L’ufficiale nazista aveva 100 anni
Il legale: lascia una video-intervista come testamento umano e politico
L’Anpi: «No a funerali spettacolo»
E’ morto a Roma l’ex capitano delle SS Erich Priebke, condannato all’ergastolo per l’eccidio delle Fosse Ardeatine: il 29 luglio aveva compiuto 100 anni. A darne notizia è stato il legale ed amico («per me è stato come un padre», ha ammesso) Paolo Giachini, secondo cui Priebke è stato trovato privo di vita all’ora di pranzo sul divano dell’abitazione di via Cardinal San Felice, dove scontava i domiciliari dal ’98. «Da alcuni giorni non stava bene, alcuni medici lo seguivano - ha confermato Giachini - ma è stato lucido fino alla fine. L’ultima volta che l’ho sentito è stato ieri sera. È sicuramente morto di vecchiaia». Nessuna camera ardente, per lui «c’è un posto accanto alla salma della moglie», a Bariloche, in Argentina ma «è ancora un’ipotesi perché ci sono aspetti burocratici da affrontare».
Mai una parola di pentimento per il proprio passato, mai un’espressione di comprensione per le vittime o le loro famiglie: Priebke è rimasto fedele a se stesso, ed a quello che ha fatto. Lui e Kappler stavano percorrendo a piedi la breve strada che unisce Villa Wolkonski a Via Tasso, il 23 marzo 1944, quando seppero dell’attentato a Via Rasella.
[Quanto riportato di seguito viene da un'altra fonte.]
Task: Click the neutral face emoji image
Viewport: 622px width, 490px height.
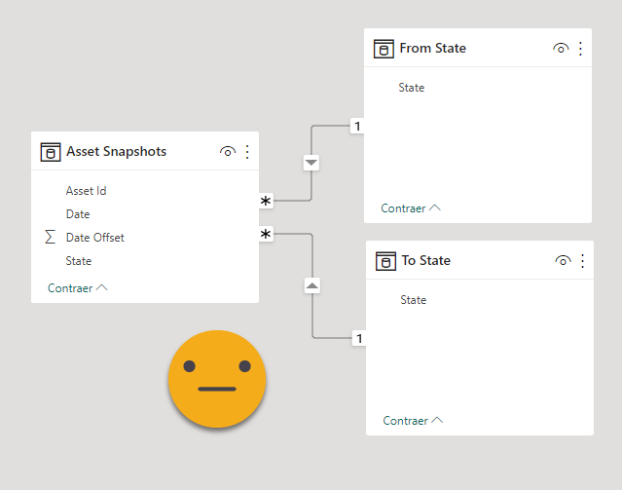Action: pyautogui.click(x=217, y=379)
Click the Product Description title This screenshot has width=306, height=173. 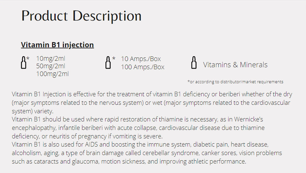81,16
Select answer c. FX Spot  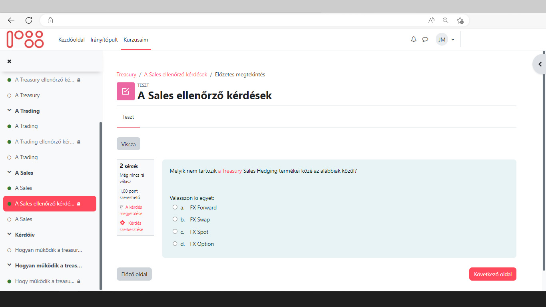pyautogui.click(x=175, y=231)
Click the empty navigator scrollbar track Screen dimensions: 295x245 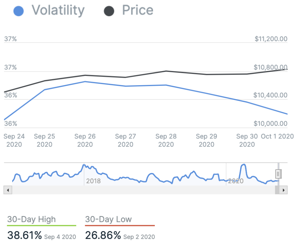coord(142,190)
Hitler ordinò prima la distruzione di Testaccio e San Lorenzo, poi si optò per la rappresaglia del 10 a 1: dieci fucilati per ogni tedesco ucciso. A fare la lista, nel corso di una notte, fu Kappler. E alla fine sui camion diretti alle vecchie cave di tufo dell’Ardeatina finirono in 335, contro i 330 previsti. Tutti uccisi a gruppi di cinque.
La cattura e il doppio processo in Italia, solo mezzo secolo più tardi, a interrompere la «seconda vita» vissuta oltre oceano.
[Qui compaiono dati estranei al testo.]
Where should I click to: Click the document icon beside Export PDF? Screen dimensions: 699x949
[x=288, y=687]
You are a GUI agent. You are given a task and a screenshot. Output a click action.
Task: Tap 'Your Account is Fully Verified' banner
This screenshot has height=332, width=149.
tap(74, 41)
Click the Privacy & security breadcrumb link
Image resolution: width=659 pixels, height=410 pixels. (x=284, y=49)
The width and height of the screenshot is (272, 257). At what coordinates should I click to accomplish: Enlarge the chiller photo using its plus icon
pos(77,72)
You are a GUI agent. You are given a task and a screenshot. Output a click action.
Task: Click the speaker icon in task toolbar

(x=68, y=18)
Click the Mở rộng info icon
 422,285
«Non riesco a provare né pietà né gioia, non mi viene né da piangere né da sorridere per la morte di quello che era un essere vivente, non un uomo», ha spiegato Riccardo Pacifici, presidente della Comunità ebraica romana. «Ora le sue vittime sono ad attenderlo lassu’ in cielo». «Non ha scontato in vita e mi rammarico che non si sia mai pentito», ha detto Piero Terracina, uno degli ultimi reduci italiani al lager di Auschwitz: «non gioisco della morte di nessuno, spero che faccia i conti nella sede opportuna». Per Marcello Pezzetti, storico e direttore della Fondazione del Museo della Shoah di Roma, «non è morto nessuno! Priebke è nessuno. Il mio pensiero va a quelli che sono morti uccisi da lui».
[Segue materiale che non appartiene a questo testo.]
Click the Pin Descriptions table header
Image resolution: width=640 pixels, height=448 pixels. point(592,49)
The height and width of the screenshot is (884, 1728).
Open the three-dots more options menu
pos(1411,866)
«Rispettiamo la persona di fronte alla morte ma non possiamo dimenticare le vittime delle fosse Ardeatine. Erich Priebke è stato un criminale, al servizio di una dittatura sanguinaria», ha sottolineato Carlo Smuraglia, presidente dell’Anpi. «Da bravo avvocato rispettoso dei principi costituzionali - ha ricordato Bruno Andreozzi, che nel processo per l’eccidio difendeva l’Unione delle Comunità Ebraiche e la figlia di una vittima - sono sempre stato contrario alla pena dell’ergastolo. Quando ho concluso la mia arringa come parte civile nel processo contro Priebke, dissi al tribunale che `finché c’è l’ergastolo uno che merita di sopportarlo è proprio questo imputato».
E mentre la notizia della scomparsa del «boia» trova spazio anche sui siti esteri, suscita sconcerto l’ultima intervista «autografata» dallo stesso Priebke, risalente ai giorni dell’ultimo compleanno, in cui l’ufficiale rivendica «la fedeltà al proprio passato e nega l’esistenza stessa delle camere a gas: «non si sono mai trovate, salvo quella costruita a guerra finita dagli americani a Dachau». Una sorta di impressionante testamento politico, in cui si straparla di una «verità storica» manipolata dai «vincitori del secondo conflitto mondiale», che «avevano interesse a che non si dovesse chiedere conto dei loro crimini».